__TASK DESCRIPTION__: Among the entries below, find the line with "Screen dimensions: 640x444", then quote it and each following line up to and including the line with "Close the Installer", and nothing else.

*** DATA TO EXAMINE ***

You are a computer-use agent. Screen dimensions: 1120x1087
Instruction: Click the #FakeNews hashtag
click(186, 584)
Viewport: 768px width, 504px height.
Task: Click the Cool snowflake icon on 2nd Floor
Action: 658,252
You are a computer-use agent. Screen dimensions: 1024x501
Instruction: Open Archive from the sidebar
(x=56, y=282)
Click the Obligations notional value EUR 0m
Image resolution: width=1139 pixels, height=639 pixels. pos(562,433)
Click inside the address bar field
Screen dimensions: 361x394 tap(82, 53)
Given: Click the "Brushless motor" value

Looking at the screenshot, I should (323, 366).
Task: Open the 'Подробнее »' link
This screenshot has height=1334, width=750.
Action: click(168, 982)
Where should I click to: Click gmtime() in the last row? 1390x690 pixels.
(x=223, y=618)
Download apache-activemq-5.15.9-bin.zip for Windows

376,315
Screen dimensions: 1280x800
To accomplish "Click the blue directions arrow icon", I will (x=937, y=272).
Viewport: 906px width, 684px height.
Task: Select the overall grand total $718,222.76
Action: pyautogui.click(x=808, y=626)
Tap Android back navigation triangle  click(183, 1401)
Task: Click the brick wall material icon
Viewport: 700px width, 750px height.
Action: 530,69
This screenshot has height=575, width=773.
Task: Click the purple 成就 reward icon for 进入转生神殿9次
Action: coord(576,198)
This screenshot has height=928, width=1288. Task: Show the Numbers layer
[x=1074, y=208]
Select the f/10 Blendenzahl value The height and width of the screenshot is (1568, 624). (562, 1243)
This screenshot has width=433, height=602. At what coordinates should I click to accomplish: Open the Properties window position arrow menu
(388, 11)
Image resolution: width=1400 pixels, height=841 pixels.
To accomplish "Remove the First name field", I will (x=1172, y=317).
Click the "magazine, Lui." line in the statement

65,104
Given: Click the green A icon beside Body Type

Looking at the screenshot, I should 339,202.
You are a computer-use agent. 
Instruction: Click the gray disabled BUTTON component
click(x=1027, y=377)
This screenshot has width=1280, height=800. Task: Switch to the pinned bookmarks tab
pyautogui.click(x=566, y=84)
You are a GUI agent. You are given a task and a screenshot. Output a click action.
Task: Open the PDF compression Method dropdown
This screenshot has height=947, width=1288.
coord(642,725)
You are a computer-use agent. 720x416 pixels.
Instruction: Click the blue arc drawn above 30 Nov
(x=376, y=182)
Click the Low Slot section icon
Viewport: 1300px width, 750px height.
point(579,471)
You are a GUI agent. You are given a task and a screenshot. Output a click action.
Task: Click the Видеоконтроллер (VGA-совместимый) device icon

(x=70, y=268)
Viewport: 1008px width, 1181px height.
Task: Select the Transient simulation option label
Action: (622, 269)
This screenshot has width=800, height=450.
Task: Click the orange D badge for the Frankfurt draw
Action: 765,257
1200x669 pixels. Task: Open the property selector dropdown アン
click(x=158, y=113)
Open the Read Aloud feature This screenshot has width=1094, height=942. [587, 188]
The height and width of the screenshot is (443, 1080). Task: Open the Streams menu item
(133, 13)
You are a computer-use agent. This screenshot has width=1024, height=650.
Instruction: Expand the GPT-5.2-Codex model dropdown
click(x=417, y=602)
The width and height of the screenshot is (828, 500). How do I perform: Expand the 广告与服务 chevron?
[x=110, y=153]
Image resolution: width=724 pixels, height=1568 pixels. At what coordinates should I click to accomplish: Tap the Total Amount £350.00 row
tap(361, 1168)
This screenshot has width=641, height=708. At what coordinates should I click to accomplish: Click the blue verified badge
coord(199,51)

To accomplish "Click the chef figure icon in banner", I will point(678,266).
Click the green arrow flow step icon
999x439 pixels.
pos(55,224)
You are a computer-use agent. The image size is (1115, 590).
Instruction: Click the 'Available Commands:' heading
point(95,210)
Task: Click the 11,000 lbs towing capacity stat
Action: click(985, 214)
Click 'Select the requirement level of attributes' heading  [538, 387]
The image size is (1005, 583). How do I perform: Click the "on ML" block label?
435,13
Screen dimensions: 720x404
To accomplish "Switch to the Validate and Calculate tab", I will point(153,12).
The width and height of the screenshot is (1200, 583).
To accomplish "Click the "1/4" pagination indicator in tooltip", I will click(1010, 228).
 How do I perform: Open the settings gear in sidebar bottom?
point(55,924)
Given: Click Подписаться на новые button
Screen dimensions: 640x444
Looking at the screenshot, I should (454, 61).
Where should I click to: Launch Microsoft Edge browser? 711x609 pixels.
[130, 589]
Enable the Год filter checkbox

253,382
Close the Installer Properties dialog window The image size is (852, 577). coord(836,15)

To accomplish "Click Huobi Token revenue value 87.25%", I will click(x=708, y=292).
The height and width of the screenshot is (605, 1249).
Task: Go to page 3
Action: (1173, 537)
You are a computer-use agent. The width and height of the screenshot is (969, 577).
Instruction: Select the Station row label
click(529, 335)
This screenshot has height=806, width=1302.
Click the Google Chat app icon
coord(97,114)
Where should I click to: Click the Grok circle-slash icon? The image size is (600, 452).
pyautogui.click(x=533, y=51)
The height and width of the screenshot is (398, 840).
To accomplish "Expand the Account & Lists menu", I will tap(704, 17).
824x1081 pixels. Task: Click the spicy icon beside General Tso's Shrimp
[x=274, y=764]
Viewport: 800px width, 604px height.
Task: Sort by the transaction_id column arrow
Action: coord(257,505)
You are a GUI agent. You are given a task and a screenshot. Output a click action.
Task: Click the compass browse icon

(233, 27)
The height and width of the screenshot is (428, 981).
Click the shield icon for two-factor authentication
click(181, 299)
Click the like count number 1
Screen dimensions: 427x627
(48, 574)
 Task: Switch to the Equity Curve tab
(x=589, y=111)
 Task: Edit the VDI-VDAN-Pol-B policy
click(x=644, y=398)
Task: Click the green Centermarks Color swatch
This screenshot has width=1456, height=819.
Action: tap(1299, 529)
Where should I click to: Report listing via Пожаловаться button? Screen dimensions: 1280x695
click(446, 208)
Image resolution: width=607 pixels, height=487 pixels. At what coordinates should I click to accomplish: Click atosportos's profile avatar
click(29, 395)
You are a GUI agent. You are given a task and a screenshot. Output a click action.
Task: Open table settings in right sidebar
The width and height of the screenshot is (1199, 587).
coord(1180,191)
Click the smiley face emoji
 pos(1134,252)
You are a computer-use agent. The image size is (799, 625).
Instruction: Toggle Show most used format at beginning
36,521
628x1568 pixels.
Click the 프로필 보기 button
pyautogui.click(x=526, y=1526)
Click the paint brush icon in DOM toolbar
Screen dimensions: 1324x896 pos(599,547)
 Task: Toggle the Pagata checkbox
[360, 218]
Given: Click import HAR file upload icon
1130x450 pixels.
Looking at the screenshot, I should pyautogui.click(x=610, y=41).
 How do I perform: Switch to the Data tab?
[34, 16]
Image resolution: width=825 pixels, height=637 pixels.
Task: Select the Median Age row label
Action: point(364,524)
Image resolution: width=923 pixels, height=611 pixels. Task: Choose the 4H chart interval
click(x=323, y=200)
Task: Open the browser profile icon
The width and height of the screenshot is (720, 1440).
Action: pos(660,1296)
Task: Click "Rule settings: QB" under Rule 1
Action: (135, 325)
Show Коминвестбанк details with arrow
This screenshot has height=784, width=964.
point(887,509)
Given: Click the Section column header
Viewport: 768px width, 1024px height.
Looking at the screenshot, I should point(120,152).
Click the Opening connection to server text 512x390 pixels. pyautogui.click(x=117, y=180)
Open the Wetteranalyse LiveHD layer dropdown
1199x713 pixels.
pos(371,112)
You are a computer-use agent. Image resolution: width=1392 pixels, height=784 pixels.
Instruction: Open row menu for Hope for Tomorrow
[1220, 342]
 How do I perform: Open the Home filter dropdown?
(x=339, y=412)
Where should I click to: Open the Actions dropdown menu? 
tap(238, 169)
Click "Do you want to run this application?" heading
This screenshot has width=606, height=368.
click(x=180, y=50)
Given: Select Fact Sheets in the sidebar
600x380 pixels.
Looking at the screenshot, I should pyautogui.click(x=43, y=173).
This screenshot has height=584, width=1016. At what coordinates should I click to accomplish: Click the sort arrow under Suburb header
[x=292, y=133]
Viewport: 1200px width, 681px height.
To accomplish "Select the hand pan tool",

*** End of DATA TO EXAMINE ***

__TASK RESULT__:
Screen dimensions: 640x444
Looking at the screenshot, I should (454, 61).
Where should I click to: Launch Microsoft Edge browser? 711x609 pixels.
[130, 589]
Enable the Год filter checkbox

253,382
Close the Installer Properties dialog window The image size is (852, 577). coord(836,15)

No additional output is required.